In the initial method, the orthogonal vectors \({\mathrm{y}}_{i}\) are obtained without taking into account the preceding \(i-1\) orthogonalizations. With Modified Gram-Schmidt, we orthogonalize more progressively taking into account previous alterations following the process below.
\(\begin{array}{c}\text{Pour}\text{i =}\text{1,}\text{k}\text{faire}\\ \text{}{\stackrel{ˆ}{\mathrm{y}}}_{i}\mathrm{=}{\mathrm{x}}_{i}\\ \text{Pour}\text{j =}\text{1,}\text{i}\text{-1 faire}\\ \text{calcul de}{r}_{\mathit{ji}}\mathrm{=}({\mathrm{y}}_{j},{\mathrm{x}}_{i}),\\ \text{calcul de}{\stackrel{ˆ}{\mathrm{y}}}_{i}\mathrm{=}{\mathrm{x}}_{i}\mathrm{-}{r}_{\mathit{ji}}{\mathrm{y}}_{j},\\ \text{Fin boucle.}\\ \text{calcul de}{r}_{\mathit{ii}}\mathrm{=}\mathrm{\parallel }{\stackrel{ˆ}{\mathrm{y}}}_{i}\mathrm{\parallel },\\ \text{calcul de}{\mathrm{y}}_{i}\mathrm{=}\frac{{\stackrel{ˆ}{\mathrm{y}}}_{i}}{{r}_{\mathit{ii}}}\\ \text{Fin boucle}\text{.}\end{array}\)
Algorithm 2.2. Modified Gram-Schmidt Algorithm (GSM) .
The orthonormality of the base vectors is much better with this method and it can even be obtained with machine precision and to a constant (depending on the conditioning of \(X\)). However, to deal with particularly poorly conditioned situations, this « conditional » stability can quickly prove to be problematic, hence the use of the following iterative algorithm.
Note:
GSM is twice as efficient as a Householder method for obtaining a QR factorization of the initial \(X\) matrix. It only requires \(O({\mathrm{2nk}}^{2})\) operations (with \(n\) being the number of rows in the matrix).
14.4. Iterative Gram-Schmidt Algorithm (IGSM)#
To assure nevertheless of orthogonality to within machine precision, it is recommended to perform a second orthogonalization. And if, at the end of this last one, orthogonality is not assured, it is no longer worth starting again, the quantities manipulated are then certainly very similar and their differences oscillate around zero. This approach is based on a theoretical analysis by W.Kahan and taken up by B.N.Parlett [Par80] (cf. pp105-110).
Algorithm 2.3. Gram-Schmidt Iterative Kahan-Parlett Algorithm (IGSM) .
When using IRAM in Code_Aster, the \(\alpha\) criterion is set by the PARA_ORTHO_SOREN keyword (see §7.5). We show that its validity interval is \(\mathrm{[}1.2\varepsilon ,0.83\mathrm{-}\varepsilon \mathrm{]}\) with \(\varepsilon\) the machine precision and is generally given the value 0.717 (by default).
Notes:
The larger the value of the parameter, the less the reorthogonalization is triggered, but it affects the quality of the process.

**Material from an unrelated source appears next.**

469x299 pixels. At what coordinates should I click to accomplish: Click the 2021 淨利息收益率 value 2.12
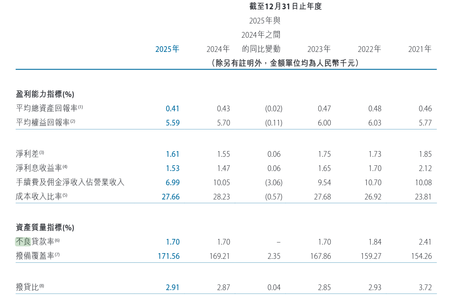tap(425, 169)
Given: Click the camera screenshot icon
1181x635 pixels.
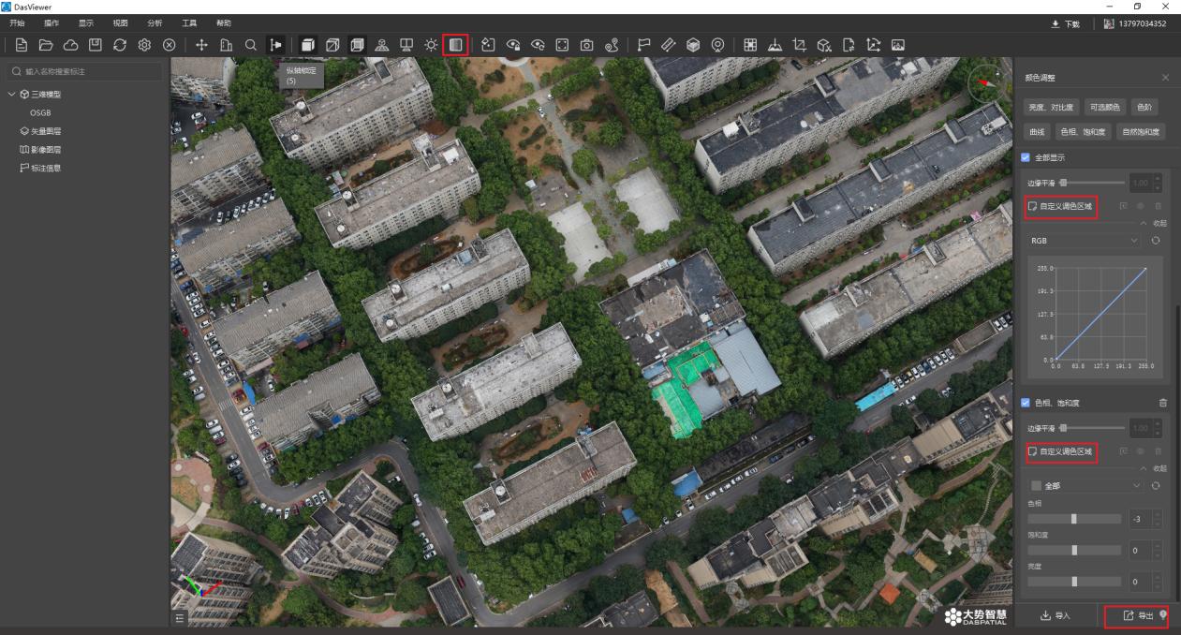Looking at the screenshot, I should click(586, 44).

Unlike the « homemade » version developed for Lanczos here, the stopping criteria focus on the norms of orthogonalized vectors rather than on inter-vector dot products, which are more likely to reflect rounding effects. This, combined with the removal of iterations greater than two, which are therefore useless, may explain the increased efficiency of the Kahan-Parlett version.
According to D.C.Sorensen, the authorship of this method can rather be attributed to J.Daniel (1976 paper submitted to Mathematics of Computation, vol.30, pp772-795).